Funding will blend private donations with a board-approved loan, providing what the park described as a flexible financing mix.
“We are creating a steady stream of economic activity that will support local businesses like nearby restaurants and cafes, generate jobs, and bring new life to the surrounding area year-round.” — Roberta English
Industry data show that each occupied RV site typically triggers additional spending on meals, fuel and recreation, giving neighboring operators mid-week traffic rarely generated by day visitors.
The project still hinges on regulatory approvals. After the May 8 special-use permit decision, the park must secure clearances from the Illinois departments of Health, Highway and Natural Resources, the park filing shows. Incorporating dark-sky lighting, pervious paving and other low-impact measures early can often shorten review cycles.

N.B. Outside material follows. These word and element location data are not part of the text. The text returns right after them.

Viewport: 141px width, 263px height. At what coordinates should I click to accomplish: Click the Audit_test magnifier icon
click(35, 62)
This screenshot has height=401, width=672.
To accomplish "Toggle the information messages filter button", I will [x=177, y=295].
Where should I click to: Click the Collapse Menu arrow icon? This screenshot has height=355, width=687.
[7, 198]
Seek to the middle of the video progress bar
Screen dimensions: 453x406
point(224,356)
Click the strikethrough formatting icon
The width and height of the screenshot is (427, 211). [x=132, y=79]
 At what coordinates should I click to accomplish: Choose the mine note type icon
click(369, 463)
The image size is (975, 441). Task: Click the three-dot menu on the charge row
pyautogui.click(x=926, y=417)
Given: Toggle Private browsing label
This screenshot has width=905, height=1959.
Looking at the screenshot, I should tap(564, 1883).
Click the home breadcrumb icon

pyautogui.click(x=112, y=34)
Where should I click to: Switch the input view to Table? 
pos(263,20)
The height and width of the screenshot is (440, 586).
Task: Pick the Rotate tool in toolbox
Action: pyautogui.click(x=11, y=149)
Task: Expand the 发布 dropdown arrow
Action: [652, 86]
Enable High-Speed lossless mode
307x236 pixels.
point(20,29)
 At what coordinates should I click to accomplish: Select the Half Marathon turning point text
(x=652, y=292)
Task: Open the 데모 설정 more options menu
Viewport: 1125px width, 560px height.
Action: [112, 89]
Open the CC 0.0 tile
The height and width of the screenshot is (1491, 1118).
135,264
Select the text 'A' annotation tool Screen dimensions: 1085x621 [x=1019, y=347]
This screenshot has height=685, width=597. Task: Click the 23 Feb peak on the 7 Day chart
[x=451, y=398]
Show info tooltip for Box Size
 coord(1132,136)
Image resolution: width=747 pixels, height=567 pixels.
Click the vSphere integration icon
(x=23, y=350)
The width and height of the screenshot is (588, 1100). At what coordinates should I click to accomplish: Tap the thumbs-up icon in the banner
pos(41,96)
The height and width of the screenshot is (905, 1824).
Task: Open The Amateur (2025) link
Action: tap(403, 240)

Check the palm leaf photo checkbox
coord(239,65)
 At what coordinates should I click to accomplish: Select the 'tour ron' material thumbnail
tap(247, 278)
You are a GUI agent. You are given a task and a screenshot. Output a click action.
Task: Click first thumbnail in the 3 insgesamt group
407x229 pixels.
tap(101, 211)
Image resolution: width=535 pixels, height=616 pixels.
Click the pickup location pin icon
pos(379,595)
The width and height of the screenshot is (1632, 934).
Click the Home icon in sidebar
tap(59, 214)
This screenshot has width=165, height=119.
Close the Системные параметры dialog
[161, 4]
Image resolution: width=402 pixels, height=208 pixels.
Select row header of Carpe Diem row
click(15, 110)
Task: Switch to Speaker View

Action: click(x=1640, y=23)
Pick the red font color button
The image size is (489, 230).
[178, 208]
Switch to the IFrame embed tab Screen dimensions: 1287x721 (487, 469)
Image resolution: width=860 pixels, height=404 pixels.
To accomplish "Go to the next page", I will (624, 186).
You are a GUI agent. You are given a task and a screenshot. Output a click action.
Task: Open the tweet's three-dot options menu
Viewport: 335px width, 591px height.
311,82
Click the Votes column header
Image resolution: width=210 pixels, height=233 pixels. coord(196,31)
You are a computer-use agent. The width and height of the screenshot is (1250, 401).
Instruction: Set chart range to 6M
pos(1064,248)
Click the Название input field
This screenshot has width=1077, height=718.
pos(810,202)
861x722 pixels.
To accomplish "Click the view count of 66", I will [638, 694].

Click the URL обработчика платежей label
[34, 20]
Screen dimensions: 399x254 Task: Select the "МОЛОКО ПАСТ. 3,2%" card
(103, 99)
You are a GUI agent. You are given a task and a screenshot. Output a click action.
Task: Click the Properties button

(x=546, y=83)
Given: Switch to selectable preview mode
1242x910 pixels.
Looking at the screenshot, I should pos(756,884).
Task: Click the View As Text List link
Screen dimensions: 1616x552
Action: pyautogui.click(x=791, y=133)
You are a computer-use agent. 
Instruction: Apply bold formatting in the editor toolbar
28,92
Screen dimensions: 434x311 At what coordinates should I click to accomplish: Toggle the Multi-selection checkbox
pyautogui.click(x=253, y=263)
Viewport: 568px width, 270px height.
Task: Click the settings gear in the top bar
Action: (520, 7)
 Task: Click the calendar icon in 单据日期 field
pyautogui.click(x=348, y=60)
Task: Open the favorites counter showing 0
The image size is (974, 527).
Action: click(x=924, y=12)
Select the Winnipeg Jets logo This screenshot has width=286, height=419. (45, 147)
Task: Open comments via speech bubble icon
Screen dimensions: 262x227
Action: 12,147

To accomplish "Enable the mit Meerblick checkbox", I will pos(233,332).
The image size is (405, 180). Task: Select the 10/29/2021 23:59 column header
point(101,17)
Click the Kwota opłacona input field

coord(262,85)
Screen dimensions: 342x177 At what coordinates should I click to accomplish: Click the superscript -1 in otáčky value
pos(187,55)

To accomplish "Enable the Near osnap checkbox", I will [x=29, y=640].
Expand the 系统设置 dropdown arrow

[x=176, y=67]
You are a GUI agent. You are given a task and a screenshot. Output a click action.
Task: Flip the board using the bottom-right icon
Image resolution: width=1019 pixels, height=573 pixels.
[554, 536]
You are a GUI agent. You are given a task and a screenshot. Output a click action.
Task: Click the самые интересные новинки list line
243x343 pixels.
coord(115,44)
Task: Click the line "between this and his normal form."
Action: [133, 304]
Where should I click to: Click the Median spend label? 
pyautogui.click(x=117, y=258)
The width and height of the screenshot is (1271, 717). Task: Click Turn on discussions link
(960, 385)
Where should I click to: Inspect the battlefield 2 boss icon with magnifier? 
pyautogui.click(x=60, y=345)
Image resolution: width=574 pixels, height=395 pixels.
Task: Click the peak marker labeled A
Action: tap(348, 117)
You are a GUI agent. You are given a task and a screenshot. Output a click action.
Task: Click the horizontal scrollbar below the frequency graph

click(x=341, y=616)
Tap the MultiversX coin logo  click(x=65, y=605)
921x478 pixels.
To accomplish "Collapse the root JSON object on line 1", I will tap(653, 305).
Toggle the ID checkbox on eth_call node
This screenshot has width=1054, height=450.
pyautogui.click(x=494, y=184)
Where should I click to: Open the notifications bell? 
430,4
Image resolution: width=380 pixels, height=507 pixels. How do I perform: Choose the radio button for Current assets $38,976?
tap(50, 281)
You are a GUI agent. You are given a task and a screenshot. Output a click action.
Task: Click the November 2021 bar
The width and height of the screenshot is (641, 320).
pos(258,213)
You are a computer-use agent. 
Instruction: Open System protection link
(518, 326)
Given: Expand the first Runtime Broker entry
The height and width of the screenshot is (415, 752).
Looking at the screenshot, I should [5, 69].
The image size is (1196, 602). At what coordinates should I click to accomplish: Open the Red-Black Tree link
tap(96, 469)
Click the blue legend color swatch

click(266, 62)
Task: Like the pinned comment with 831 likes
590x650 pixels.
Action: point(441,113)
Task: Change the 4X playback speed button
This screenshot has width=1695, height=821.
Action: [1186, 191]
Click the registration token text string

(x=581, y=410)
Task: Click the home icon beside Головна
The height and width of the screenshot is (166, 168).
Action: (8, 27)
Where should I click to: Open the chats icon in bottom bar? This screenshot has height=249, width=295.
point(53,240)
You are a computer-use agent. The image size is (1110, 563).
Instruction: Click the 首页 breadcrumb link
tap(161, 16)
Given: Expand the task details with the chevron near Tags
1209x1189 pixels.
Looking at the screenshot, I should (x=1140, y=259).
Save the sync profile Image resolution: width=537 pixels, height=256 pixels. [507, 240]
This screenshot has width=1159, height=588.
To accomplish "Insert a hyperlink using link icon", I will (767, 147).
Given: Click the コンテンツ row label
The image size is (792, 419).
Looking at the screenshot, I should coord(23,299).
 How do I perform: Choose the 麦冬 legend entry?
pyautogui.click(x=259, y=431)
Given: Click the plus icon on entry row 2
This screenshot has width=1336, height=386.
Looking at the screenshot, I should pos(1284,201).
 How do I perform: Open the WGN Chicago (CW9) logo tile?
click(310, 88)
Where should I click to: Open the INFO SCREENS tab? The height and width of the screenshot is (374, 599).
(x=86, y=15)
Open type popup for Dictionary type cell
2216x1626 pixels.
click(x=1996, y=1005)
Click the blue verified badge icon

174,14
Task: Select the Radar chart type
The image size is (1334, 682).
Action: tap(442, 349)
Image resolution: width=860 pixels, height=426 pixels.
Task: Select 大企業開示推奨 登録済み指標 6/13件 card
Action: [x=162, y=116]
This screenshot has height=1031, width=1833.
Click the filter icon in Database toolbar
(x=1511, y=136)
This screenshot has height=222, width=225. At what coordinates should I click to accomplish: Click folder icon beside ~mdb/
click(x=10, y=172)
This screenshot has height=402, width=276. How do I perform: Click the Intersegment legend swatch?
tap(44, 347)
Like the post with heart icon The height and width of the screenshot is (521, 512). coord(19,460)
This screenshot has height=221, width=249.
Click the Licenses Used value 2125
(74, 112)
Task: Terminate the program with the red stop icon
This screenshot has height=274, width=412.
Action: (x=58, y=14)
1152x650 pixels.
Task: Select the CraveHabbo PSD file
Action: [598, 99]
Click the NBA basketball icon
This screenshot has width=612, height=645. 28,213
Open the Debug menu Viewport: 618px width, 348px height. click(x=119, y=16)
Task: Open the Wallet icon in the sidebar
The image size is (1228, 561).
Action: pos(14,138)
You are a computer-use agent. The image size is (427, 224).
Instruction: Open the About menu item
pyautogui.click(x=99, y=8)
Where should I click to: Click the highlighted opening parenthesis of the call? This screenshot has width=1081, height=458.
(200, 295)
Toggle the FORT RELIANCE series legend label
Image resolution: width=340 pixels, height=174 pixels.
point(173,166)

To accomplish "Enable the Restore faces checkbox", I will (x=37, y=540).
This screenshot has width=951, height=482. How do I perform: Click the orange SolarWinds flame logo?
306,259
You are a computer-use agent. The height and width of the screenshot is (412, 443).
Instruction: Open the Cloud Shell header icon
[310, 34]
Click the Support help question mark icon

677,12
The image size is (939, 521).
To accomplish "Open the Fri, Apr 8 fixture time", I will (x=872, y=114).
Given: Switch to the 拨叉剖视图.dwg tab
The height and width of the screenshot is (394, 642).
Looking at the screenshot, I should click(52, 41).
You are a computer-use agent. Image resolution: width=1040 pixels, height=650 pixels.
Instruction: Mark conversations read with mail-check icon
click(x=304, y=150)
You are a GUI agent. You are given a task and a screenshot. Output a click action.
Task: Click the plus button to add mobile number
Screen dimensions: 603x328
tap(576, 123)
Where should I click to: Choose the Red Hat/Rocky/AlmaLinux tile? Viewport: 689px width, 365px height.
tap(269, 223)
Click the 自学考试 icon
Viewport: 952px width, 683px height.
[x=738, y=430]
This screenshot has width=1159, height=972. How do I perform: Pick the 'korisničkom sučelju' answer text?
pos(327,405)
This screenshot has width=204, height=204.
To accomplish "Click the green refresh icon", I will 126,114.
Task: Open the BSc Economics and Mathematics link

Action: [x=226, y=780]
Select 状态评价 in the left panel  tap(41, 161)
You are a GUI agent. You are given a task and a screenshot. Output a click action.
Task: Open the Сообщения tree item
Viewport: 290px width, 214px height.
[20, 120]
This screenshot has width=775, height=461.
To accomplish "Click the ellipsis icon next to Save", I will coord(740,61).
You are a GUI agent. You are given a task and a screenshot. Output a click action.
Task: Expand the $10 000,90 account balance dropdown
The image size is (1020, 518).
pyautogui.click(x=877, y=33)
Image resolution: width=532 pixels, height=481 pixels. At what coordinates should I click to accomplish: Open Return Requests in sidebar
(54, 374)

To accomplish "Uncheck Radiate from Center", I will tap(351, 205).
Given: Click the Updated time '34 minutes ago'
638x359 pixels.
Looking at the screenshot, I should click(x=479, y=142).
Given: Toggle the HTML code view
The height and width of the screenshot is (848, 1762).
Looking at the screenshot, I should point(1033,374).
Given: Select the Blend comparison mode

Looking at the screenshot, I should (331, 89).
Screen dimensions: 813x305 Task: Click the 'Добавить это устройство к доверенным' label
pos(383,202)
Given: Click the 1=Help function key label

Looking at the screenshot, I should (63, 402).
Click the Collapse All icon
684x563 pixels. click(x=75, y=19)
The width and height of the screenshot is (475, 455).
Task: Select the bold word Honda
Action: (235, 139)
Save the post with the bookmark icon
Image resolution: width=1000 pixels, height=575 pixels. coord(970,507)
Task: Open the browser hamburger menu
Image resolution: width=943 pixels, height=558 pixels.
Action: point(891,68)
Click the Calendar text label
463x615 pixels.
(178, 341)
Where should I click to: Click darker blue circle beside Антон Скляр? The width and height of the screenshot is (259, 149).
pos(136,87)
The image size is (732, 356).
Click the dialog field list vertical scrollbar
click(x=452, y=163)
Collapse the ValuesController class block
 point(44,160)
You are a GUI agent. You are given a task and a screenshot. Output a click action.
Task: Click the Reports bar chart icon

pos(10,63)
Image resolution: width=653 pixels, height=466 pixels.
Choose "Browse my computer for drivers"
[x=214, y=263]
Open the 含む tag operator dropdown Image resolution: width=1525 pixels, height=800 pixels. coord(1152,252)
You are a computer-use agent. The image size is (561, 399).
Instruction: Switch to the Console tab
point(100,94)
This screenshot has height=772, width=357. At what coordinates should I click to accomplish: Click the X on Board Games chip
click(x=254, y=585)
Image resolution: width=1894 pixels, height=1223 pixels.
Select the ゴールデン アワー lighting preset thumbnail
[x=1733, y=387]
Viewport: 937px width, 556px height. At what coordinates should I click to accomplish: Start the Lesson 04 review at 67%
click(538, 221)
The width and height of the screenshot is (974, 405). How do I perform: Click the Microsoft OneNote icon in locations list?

Design documents highlight several wildlife-friendly strategies, including pervious concrete to curb storm-water runoff, smart-meter pedestals that charge guests only for electricity used, dark-sky LED fixtures, roof-runoff cisterns for irrigation and marked corridors that let larger mammals pass undisturbed.
“On top of that, we already have a fantastic park with 60 different species of animals, six other lakes for fishing or kayaking, trails to walk, disc golf, mountain biking, bird watching, and educational and fitness classes. We are already a destination.” — Roberta English
For operators elsewhere, Parkside’s blend of full-hookup pads, tech-enabled guest services and conservation-minded infrastructure offers a template for driving higher revenue without compromising the natural setting that draws campers in the first place.
If work stays on schedule, Parkside will welcome its first guests in March 2026, underscoring how strategic amenity upgrades paired with modern technology and sustainability practices can lengthen stays and extend revenue deep into the shoulder seasons.